Lejos de debilitarla, esta estructura de repetición intensifica, por el contrario, la
experiencia de la irremplazable primera vez, del único acontecimiento que se produce
cada vez que sobre el escenario una puesta en escena pone en obra y que se produce el
acto teatral.
Esta extraña experiencia de la repetición es memoria; sin embargo, todo parece nuevo,
inaugural, inanticipable, casi tan sorpresivo y sorprendente como un acontecimiento. Es el
acontecimiento como repetición lo que debemos pensar en el teatro. ¿Cómo un presente
en su frescura, en su crudeza irremplazable del "aquí-ahora", puede ser repetición? ¿Qué
debe ser el tiempo de la experiencia y el tiempo del teatro para que ello sea posible? En
un vocabulario que toma prestado a Lévi-Strauss, en donde lo crudo da a veces a entender
la crueldad, Daniel Mesguich describe las cosas así:
En el teatro, la única cosa cruda es que tiene lugar delante de ustedes. Todo lo demás es
recalentamiento. El teatro devuelve el pasado al presente, y, al mismo tiempo, hace
entender todo aquello que, en aquello que damos [tenions] por presente, era repetición.
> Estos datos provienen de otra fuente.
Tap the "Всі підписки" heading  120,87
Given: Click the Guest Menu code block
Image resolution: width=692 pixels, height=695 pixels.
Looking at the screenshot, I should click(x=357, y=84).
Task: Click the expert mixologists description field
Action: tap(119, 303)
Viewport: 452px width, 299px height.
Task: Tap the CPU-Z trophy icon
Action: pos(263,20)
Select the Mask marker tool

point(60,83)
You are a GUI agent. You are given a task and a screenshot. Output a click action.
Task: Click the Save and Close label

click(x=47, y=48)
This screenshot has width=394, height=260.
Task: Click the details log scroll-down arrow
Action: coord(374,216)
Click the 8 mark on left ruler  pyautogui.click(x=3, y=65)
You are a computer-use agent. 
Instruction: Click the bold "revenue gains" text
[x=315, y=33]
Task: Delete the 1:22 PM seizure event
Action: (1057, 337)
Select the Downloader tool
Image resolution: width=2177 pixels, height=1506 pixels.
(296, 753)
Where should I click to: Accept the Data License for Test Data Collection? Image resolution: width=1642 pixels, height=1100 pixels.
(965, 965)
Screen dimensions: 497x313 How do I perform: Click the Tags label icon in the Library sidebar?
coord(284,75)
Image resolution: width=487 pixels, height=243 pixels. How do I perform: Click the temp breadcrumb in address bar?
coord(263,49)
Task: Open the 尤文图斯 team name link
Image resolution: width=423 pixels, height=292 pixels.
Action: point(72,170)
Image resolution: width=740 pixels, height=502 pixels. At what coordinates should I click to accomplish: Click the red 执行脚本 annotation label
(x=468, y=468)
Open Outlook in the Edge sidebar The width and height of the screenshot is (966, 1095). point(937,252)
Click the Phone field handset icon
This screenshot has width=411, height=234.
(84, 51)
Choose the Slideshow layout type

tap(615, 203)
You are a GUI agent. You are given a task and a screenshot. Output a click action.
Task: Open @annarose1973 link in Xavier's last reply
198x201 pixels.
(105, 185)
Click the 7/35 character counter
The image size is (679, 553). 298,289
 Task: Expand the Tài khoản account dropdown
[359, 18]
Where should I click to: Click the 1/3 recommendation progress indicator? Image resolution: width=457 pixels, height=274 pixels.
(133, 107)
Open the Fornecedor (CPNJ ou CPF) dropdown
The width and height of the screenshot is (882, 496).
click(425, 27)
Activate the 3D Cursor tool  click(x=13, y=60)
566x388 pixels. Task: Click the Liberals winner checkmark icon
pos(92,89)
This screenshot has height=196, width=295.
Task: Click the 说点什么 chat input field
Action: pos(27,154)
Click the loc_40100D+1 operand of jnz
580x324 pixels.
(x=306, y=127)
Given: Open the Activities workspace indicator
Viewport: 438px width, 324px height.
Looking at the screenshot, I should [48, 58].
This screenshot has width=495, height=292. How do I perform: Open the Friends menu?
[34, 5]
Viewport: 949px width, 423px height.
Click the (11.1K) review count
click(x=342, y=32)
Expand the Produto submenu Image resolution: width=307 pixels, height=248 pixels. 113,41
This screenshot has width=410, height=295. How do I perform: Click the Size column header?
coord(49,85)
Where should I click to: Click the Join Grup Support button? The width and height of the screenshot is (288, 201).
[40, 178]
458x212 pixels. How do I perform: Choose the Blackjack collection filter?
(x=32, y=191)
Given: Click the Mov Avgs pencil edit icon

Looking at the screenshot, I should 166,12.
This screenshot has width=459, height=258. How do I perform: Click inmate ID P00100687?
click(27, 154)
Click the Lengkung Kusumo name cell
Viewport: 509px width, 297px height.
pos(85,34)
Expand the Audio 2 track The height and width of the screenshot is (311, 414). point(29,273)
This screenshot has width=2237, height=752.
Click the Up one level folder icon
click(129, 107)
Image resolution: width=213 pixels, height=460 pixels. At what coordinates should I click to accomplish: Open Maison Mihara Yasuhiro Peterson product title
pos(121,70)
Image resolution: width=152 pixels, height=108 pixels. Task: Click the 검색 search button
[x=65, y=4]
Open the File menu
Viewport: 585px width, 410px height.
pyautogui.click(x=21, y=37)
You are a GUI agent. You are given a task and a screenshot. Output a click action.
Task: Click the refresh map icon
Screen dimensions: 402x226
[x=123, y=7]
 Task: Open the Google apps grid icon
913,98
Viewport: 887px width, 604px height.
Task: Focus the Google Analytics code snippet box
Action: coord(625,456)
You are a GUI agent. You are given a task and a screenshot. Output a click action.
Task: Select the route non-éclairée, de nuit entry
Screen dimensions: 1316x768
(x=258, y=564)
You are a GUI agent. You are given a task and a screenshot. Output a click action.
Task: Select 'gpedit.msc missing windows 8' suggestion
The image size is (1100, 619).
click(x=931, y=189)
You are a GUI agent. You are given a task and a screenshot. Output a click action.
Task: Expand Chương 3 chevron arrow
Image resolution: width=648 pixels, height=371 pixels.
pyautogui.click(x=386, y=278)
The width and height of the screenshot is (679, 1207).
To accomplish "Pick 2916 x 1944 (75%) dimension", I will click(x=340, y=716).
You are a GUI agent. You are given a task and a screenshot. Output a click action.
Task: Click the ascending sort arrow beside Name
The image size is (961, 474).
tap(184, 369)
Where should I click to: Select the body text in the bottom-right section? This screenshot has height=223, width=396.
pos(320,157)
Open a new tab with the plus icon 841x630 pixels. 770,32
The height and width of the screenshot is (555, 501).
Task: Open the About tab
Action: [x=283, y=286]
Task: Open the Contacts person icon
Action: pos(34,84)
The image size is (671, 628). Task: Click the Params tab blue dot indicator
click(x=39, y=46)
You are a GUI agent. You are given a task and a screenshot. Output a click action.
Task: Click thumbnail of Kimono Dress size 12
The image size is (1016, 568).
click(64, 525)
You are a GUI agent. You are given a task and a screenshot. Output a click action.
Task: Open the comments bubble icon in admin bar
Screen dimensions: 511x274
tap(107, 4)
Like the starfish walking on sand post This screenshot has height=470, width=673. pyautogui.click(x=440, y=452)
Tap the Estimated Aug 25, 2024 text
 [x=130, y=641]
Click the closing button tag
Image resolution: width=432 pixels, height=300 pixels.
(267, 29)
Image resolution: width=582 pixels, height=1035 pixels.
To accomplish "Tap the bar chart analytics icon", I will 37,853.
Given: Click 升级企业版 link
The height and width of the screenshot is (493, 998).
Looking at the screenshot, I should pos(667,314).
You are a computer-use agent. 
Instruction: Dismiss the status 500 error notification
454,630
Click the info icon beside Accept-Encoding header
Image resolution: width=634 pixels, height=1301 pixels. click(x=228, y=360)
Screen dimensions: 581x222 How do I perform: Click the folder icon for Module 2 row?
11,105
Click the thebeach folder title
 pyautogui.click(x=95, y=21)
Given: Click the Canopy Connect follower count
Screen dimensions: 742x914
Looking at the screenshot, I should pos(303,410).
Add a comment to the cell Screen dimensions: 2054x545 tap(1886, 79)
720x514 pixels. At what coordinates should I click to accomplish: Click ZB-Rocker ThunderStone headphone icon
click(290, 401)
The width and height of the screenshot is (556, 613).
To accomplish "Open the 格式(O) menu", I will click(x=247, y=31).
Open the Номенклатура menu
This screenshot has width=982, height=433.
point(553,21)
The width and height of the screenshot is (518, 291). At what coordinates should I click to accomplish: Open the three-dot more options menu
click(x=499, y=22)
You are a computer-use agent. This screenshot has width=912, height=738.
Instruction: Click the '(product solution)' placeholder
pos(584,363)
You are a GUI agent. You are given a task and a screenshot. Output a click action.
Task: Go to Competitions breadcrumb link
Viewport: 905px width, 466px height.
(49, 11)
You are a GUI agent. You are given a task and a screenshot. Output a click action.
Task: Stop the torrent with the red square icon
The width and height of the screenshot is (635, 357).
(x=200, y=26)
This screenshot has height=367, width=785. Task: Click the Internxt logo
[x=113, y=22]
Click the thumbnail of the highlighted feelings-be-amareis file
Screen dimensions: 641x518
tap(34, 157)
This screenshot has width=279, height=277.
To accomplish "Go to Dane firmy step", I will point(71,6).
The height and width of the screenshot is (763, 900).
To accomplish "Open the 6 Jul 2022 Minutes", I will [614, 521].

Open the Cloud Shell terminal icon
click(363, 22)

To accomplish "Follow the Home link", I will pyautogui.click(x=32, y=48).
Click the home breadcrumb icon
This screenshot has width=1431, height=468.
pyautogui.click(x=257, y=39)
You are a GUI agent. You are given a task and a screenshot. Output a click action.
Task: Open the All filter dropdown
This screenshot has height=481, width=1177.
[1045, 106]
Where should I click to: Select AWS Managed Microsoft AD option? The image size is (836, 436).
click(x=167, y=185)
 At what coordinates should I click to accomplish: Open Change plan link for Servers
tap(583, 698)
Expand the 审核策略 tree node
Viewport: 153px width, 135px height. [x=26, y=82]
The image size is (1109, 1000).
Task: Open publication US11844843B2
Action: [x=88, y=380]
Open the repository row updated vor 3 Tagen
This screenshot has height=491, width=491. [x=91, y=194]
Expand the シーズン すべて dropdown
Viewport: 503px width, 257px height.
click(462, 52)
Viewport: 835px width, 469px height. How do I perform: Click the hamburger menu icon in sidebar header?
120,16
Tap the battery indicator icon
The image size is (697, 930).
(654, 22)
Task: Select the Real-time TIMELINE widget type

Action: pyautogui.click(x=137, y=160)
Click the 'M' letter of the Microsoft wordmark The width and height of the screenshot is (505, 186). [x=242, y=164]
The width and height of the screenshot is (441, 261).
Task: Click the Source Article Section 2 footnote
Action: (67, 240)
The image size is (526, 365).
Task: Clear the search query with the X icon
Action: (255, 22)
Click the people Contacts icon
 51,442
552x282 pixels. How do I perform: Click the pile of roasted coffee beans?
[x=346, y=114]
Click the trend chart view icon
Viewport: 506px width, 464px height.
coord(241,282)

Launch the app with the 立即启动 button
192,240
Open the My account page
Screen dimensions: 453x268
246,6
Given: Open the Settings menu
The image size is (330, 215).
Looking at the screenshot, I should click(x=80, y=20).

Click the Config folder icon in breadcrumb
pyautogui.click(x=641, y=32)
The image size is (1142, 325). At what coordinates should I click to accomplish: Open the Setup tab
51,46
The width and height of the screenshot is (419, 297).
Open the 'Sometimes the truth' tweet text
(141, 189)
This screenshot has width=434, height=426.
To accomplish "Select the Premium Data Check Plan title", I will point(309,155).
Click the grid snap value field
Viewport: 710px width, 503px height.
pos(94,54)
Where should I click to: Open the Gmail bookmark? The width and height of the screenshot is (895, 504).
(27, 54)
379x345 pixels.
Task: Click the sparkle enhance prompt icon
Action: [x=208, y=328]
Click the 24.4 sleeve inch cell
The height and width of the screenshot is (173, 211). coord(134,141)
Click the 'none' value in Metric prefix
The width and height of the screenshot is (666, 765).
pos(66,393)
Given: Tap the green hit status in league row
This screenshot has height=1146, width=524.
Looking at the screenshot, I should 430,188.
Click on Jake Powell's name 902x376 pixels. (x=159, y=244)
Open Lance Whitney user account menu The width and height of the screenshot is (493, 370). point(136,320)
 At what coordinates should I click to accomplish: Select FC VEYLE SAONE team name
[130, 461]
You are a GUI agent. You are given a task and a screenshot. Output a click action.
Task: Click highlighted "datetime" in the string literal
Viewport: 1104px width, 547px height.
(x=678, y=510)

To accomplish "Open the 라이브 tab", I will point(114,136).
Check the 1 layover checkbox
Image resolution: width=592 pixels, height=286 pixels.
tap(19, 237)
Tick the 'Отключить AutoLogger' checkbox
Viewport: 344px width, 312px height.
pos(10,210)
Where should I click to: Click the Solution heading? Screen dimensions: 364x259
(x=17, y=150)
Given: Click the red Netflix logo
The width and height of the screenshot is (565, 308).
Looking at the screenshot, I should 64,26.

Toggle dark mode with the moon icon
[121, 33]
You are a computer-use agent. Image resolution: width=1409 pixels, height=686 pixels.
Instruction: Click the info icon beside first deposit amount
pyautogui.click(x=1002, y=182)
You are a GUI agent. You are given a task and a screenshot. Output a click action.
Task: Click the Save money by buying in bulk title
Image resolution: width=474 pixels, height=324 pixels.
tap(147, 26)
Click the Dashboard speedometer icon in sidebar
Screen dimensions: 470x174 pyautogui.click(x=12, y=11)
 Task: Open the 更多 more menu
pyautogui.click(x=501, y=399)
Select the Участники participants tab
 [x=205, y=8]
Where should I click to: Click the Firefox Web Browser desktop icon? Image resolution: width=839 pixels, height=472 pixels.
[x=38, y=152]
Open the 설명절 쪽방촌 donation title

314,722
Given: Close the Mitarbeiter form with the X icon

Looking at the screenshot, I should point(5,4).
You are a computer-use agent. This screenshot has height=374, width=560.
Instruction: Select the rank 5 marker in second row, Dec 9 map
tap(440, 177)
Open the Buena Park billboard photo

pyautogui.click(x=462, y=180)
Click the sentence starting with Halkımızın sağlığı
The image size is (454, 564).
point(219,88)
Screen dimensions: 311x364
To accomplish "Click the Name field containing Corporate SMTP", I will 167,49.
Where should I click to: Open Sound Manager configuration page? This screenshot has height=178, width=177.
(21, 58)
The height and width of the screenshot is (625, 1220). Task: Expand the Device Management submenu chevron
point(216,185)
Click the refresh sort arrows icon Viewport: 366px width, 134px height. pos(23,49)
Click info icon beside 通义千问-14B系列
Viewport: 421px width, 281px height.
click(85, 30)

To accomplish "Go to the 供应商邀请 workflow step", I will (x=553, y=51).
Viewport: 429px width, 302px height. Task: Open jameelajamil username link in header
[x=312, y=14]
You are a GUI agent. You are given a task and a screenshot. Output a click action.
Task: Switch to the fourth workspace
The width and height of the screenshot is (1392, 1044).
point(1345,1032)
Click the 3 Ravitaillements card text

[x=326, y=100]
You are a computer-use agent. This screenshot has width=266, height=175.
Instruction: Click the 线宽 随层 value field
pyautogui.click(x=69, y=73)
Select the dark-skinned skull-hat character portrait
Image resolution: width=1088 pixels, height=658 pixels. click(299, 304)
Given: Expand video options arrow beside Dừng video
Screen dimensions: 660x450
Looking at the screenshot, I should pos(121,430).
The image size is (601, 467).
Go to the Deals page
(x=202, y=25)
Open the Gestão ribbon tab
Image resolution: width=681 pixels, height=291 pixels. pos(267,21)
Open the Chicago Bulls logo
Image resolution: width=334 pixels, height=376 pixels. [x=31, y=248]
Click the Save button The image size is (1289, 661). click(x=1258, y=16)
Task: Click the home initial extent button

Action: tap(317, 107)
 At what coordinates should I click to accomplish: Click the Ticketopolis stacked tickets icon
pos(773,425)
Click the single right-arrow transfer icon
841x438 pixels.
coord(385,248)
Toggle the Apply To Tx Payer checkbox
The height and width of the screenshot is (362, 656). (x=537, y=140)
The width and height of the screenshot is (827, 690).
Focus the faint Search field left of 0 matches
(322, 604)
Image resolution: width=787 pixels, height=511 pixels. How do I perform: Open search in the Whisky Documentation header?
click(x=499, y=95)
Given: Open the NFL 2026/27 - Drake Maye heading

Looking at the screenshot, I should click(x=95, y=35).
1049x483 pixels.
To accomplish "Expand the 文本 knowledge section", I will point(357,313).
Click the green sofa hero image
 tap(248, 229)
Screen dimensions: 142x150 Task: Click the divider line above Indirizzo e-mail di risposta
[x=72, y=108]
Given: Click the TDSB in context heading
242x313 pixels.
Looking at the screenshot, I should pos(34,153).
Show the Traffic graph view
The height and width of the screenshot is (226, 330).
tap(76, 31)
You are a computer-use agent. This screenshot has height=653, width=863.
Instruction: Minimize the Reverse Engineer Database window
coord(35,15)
En eso que adviene por vez primera, el teatro nos tiende [tend] aquello que ya había
advenido. Y, de ese don, de ese tenso [tendu] presente, de este ofrecimiento en tensión,
él hace un espectáculo, crudo y ya cocido...
Y, en otra parte, en un pasaje titulado:
La crueldad no existe
Nunca hay teatro si es que se produce una única vez. El teatro se da siempre en series,
aun cuando los actores no actúen más que una única representación de la pieza. En cada
representación vibra su repetición esencial. En toda representación cantan todas las
representaciones, ellas mismas pasadas y por venir. Cada una es fuga, suite y variaciones,
reposición, línea de fuga ante aquella que la precede, tras aquella que la sigue. Una sola
manifestación teatral -bacanal, crudeza: crueldad- implicaría la totalidad, la plenitud, la
irreversibilidad. Una sola manifestación teatral no sería del teatro: ella tendría lugar.
Pensar el teatro es entonces evitar todos los discursos cocidos, es decir, no sacrificar nada
de aquello que hace a nuestra única y singular presencia, presentando la memoria, la
alteridad, el simulacro, la repetición, la repetición que la constituye y que la des-presenta
[dé-présente] representándola con anterioridad. Pensar sobre el escenario significa este
increíble espacio donde el saber no puede decidir sobre aquello que es lo presente. De
eso que es presente sobre la escena bajo su manto de visibilidad. Parecido en esto a Mary
Tudor y a Jane Talbot en la obra de Victor Hugo, incapaces de discernir en relación al
sujeto que han visto o que han creído enviar a la muerte.
Toda la pieza de Victor Hugo, como pudimos admirarla ayer en la tarde en la puesta en
escena de Daniel Mesguich, es también la metáfora del teatro mismo. Como si el afuera
del teatro, el referente del teatro -no aquello que dice o muestra de la política, de la
religión, de la historia, del amor, etc.- estuviera estructurado como un teatro y, entonces,
ya como una repetición, en la cual la vuelta en abismo [retour en abyme] sobre el
escenario no impide ni atenúa la singularidad trágica de la única y aguda primera vez.
La otra manera de formular la cuestión del tiempo en relación al teatro en el trabajo de
Mesguich se anuncia en un léxico particular a través de las categorías de lo furtivo o de la
urgencia. Todo debe hacerse muy rápido en el teatro, el actor apresurado como si robase,
como si estuviese en una situación de trasgresión y de fraude; él es un ladrón, y esto
forma parte del tiempo del teatro. La categoría de lo furtivo o de lo clandestino significa
que el instante esencial del teatro no se deja integrar en la temporalidad general, significa
que está hurtado [volé] al tiempo, y que es también un momento de presentación de la
ley y por ello de trasgresión de la ley. Es un momento anormal que expone la ley como
represión [refoulement].
Una máscara de lobo no nos asusta de igual modo que un lobo, pero nos asusta de la
manera en que lo hace la imagen del lobo que tenemos en nosotros.